Seven years after McCain swept to victory in the New Hampshire primary, many in the party wonder if he has passed his elect-by date. The septuagenarian is showing his age, frequently losing his train of thought on the campaign trail, mixing up Iran and Iraq in his creaky performance at the debate - even appearing to nod off during the president's State of the Union address. Longtime admirers are concerned. "I think the rigors of the campaign are taking a toll on him," says Gergen. "He does not look well."

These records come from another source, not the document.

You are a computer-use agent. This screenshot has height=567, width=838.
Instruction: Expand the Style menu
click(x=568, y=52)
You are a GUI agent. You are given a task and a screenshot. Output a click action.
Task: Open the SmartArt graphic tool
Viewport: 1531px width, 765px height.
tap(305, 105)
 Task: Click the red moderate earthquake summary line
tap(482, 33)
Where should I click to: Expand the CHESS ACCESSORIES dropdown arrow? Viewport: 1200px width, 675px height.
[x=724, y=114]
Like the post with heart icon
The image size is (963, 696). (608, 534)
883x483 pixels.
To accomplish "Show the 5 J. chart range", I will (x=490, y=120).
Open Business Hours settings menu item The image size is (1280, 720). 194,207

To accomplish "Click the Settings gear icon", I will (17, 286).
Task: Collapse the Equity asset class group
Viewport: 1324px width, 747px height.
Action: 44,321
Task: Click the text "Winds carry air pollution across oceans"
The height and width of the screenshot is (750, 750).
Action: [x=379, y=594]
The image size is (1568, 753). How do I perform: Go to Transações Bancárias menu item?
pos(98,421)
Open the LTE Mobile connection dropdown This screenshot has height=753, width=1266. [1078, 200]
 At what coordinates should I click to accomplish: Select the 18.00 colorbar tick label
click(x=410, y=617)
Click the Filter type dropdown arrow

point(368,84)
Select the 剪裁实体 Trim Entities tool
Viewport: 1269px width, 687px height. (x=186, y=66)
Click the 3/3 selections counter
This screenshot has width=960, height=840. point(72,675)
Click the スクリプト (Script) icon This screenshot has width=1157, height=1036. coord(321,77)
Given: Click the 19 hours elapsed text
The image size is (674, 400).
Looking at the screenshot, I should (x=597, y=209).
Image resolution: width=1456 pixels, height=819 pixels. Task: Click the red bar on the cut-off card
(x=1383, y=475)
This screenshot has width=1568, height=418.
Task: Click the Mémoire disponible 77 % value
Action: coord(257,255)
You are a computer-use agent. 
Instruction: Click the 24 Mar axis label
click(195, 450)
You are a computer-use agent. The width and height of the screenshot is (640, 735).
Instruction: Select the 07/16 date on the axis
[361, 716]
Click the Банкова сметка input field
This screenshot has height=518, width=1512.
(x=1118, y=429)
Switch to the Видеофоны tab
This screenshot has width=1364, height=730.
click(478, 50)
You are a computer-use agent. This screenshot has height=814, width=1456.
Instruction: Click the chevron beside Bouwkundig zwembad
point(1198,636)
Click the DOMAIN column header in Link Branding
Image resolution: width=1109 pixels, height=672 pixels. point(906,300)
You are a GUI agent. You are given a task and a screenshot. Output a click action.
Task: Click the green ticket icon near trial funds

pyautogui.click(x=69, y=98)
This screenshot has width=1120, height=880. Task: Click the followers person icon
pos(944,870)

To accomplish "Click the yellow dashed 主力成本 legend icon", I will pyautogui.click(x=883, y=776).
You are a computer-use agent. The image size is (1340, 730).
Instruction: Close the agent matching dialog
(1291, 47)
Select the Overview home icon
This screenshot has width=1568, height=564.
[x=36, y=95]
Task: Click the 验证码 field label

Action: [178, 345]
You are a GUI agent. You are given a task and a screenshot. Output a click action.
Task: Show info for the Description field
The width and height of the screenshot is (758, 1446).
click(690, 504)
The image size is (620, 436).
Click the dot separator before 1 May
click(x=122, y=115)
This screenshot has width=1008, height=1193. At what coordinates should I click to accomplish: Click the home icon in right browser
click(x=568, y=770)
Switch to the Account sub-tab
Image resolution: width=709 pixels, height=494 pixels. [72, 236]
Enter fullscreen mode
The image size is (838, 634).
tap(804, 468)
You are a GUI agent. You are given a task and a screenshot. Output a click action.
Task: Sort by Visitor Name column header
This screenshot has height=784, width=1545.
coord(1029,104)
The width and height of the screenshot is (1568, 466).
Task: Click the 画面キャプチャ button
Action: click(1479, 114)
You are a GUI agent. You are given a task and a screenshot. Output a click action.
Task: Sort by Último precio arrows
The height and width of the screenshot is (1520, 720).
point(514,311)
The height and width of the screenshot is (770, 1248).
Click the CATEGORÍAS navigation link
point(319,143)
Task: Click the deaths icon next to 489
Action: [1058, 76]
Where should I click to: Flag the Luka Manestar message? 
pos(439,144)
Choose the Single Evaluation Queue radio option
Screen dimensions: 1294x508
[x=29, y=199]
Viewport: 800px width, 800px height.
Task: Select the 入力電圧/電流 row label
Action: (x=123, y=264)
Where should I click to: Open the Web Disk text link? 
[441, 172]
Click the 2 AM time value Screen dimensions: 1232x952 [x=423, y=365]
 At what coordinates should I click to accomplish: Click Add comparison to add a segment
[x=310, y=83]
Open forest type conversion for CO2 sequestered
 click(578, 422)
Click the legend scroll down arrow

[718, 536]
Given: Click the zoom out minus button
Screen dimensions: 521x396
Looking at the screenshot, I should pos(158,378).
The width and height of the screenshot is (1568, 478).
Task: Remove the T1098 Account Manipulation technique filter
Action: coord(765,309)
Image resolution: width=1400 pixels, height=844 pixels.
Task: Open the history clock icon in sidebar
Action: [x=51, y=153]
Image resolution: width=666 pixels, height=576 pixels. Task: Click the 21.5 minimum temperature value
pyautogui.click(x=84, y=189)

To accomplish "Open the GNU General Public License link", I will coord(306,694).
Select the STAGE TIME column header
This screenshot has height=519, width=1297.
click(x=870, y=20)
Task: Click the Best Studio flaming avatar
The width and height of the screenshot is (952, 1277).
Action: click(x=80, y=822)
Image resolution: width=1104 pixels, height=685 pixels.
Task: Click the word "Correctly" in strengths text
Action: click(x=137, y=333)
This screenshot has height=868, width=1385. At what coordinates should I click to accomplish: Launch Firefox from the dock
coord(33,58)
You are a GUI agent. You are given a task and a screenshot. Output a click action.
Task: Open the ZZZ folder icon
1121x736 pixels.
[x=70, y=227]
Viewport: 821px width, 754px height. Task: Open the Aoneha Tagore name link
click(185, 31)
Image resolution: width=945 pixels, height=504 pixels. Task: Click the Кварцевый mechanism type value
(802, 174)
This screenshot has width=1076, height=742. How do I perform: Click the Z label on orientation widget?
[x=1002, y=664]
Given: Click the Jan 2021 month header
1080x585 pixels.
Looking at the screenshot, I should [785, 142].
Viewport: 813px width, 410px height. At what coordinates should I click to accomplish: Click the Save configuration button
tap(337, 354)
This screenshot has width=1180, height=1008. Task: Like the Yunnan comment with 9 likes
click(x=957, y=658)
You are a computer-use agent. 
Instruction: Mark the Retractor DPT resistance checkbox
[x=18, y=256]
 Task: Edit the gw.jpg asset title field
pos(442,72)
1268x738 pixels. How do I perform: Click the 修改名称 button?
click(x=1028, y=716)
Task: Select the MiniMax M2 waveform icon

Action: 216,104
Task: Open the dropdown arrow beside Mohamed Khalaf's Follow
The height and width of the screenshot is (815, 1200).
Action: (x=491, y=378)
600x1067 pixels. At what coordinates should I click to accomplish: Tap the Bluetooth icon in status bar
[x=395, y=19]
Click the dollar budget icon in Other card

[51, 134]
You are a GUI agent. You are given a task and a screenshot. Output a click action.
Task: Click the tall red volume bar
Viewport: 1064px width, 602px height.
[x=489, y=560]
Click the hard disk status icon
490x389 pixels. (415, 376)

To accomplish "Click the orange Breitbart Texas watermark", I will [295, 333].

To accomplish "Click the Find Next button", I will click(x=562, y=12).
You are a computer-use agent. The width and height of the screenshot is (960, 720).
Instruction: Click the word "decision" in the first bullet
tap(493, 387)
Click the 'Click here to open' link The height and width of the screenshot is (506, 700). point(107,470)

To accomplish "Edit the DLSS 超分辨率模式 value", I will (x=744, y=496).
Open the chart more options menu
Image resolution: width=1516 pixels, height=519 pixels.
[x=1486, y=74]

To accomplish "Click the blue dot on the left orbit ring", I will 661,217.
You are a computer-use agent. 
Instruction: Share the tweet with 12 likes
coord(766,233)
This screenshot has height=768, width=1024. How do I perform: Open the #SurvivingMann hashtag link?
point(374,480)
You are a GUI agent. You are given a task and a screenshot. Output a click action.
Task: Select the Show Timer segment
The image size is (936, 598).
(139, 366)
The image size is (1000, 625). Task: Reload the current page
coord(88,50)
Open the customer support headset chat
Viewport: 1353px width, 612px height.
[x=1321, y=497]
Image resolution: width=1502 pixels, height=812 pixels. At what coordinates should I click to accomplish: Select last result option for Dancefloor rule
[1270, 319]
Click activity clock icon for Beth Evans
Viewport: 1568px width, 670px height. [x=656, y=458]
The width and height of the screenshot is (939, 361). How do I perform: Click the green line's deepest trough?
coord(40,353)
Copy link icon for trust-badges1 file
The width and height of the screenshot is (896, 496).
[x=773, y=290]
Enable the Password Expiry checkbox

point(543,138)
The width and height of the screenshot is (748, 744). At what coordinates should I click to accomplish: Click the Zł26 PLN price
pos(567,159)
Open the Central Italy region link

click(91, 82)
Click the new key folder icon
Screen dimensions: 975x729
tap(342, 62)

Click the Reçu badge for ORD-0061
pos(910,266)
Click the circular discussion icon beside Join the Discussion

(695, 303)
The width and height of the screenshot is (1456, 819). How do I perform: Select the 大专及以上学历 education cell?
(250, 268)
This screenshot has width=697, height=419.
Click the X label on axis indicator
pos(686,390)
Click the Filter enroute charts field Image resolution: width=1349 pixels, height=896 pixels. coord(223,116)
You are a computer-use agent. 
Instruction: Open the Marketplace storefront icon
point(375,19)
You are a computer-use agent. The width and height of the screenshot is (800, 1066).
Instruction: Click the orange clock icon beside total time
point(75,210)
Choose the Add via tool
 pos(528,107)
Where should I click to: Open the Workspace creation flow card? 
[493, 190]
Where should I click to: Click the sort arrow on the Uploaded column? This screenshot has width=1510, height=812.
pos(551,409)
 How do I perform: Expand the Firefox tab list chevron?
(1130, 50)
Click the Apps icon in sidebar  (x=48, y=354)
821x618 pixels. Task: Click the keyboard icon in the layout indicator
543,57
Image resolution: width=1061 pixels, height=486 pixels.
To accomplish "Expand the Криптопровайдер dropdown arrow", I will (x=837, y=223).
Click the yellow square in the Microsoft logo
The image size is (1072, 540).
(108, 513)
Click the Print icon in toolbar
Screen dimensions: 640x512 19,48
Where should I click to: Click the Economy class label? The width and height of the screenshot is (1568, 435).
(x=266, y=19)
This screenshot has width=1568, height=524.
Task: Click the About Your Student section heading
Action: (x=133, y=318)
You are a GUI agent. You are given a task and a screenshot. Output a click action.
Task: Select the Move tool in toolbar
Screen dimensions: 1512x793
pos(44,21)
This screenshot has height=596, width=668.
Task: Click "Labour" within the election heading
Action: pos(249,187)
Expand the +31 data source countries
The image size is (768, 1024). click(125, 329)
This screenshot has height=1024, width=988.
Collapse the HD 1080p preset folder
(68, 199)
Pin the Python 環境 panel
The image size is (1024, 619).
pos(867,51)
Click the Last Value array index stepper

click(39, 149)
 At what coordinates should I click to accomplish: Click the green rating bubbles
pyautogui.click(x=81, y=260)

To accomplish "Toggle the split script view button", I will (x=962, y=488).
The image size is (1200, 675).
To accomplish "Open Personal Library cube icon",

Selling your soul will do that to a man. In a transparent effort to get right with the conservative base, McCain has embraced the economic zealots whose tax cuts he snubbed in 2001 and 2003, as well as Christian hard-liners like Jerry Falwell and Pat Robertson, whom he once decried as "agents of intolerance." This reactionary shift has created incoherence on the campaign trail, as McCain has flip-flopped on issues such as gay marriage, tax cuts and abortion - often in the same sentence.
"McCain was the all-time winner of the authenticity bowl, and he's just squandering it," laments one seasoned observer of presidential politics. "The lesson he took out of 2000 was 'I gotta kiss ass with the base.' Lately, that's the only message that's coming out of McCain. And it's not even working."
To put it mildly. As he has become the chief spokesman for Bush's surge in Iraq, McCain has stumbled badly in the polls. His fund raising has also suffered: He raised only $13 million in the first quarter, and began the second with a paltry $3.4 million after debts - less money than fourth-place Bill Richardson among the Democrats.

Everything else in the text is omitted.